Во двор вошла женщина лет шестидесяти в черном платке. Она присела на скамейку и, бросив на меня любопытный взгляд, спросила:
- Гости у тебя?
- Так это Сонька. Шо Клавкину хату купила, - объяснила баба Явдоха.
- Аа-а-а… - кивнула женщина и представилась: - Меня Галя зовут.
- Очень приятно, - я подумала, что, наверное, пора уходить, ведь женщина явно пришла с каким-то разговором. Но она вдруг обратилась ко мне:
- Приходи завтра, Соня. Полю в последний путь провести.
- Во сколько похороны? – спросила баба Явдоха.
- Батюшка в одиннадцать придет, - тяжело вздохнула Галя. – Поминать во дворе будем, по старинке. Не хочу я в эти кафе идти… Борщ – вода, гуляш - одна шкура, а в пирожках тесто пересушенное. Все сама сделаю.
- Правильно, Галя, правильно… - поддержала ее старушка. – Польке-то памятник ставить будете?
- Через год. Пусть земля осядется…
- Ой, а я мне никаких памятников не надо. Помру, хрест поставят, и будет, - фыркнула баба Явдоха. – А то позовут меня на Страшный Суд и что? Памятник на горбу переть? Ну, нет… дурных нэма. И хрестик поменьше, чтобы горба не отбил.
- Я чего пришла, Явдоха, дай мне дрожжей, если есть, - попросила Галя. – В магазин идти не хочу.
- Знайдэмо, - хозяйка дома поднялась со скамейки и сказала мне: - Почекай тут. Я зараз вернусь.
Женщины ушли, а мы с Ярчуком остались сидеть за столом. Меня что, на похороны и помины позвали? Блин… После мужа все это воспринималось очень тяжело… Вот что за мода у этих деревенских незнакомых людей на все свои мероприятия приглашать?
Когда старушка вернулась, я сразу же поинтересовалась:
- А мне можно не идти? Я никого не знаю, меня тоже.
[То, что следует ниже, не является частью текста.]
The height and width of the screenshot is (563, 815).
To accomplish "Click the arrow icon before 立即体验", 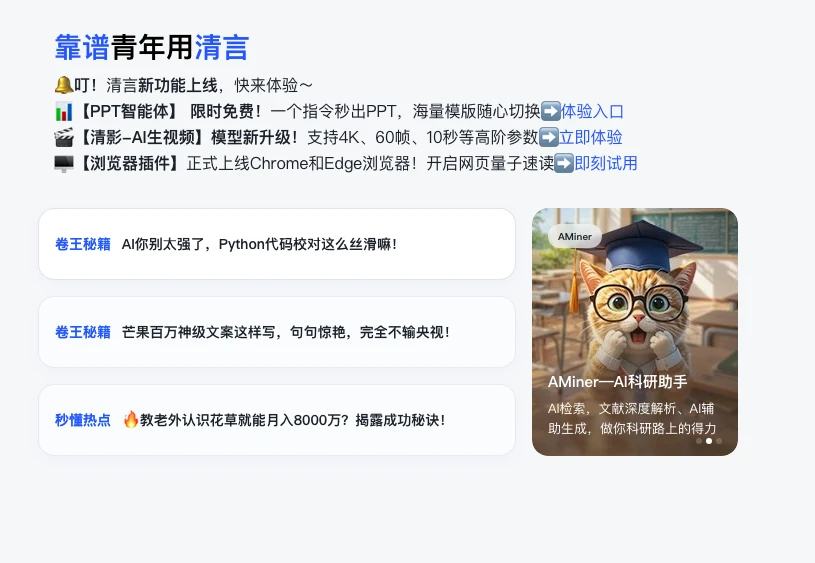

Да и вообще, похороны…
- Нельзя, - отрезала баба Явдоха. – В деревне так не принято. Если туточки жить собираешься, к людям с добром надобно.
- Кто хоть умер? – я уже понимала, что отвертеться у меня не получится.
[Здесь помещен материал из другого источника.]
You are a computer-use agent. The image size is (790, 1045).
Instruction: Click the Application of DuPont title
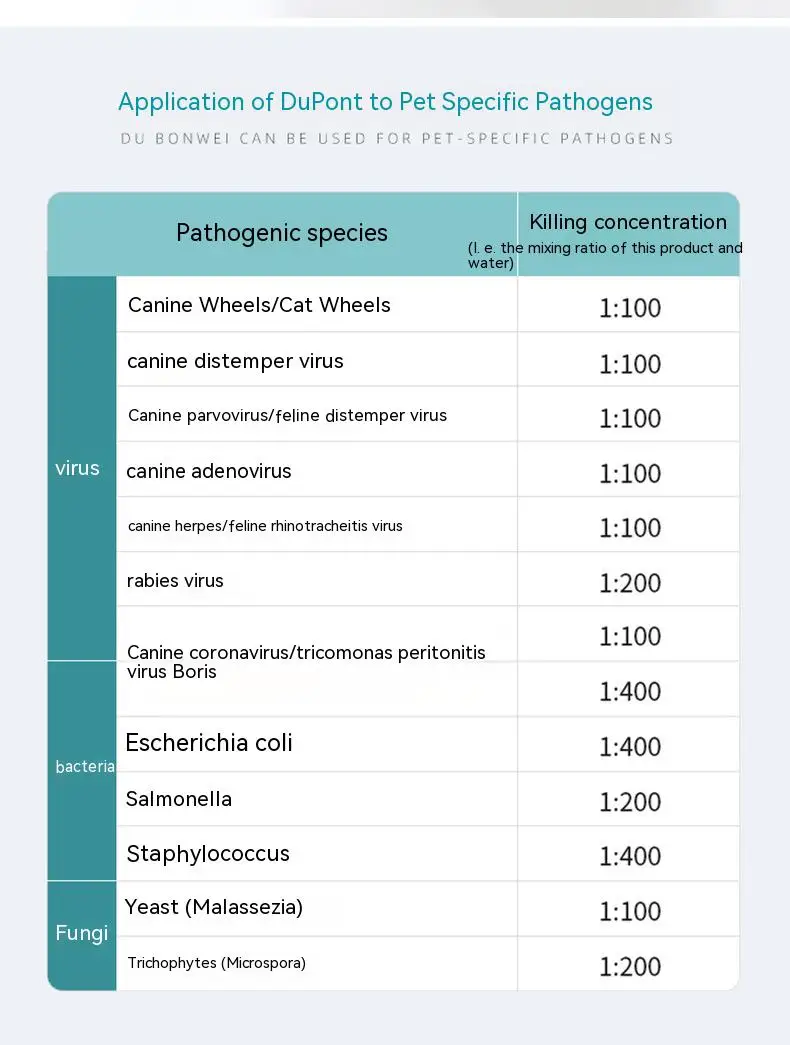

- Дочка у Галки померла. Поля. Она больнэнька была. Сама не ходила, говорила с трудом… Тяжко Галке было, - ответила старушка. – Из родственников только муж бывший. Он должен приехать к утру, чтобы Польку схоронить.
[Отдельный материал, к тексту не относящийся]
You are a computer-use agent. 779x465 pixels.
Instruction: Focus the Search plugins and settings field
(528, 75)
Я еще немного посидела и засобиралась домой, пообещав, что завтра к одиннадцати приду, и мы вместе пойдем на сие печальное мероприятие.
В соседнем доме было тихо. Наверное, рабочие на сегодня закончили. Мы с Ярчуком вошли во двор, и я сразу же заметила, что дыры в заборе уже нет. Вместо нее красовались новые доски, прибитые с другой стороны. Ну а что, правильно… Кому понравиться, когда по его участку шастают посторонние? А еще окно, выходящее в мой двор, оказалось открытым. Шторы сняты, стекла вымыты. Зачем было так строить? Черт-те что!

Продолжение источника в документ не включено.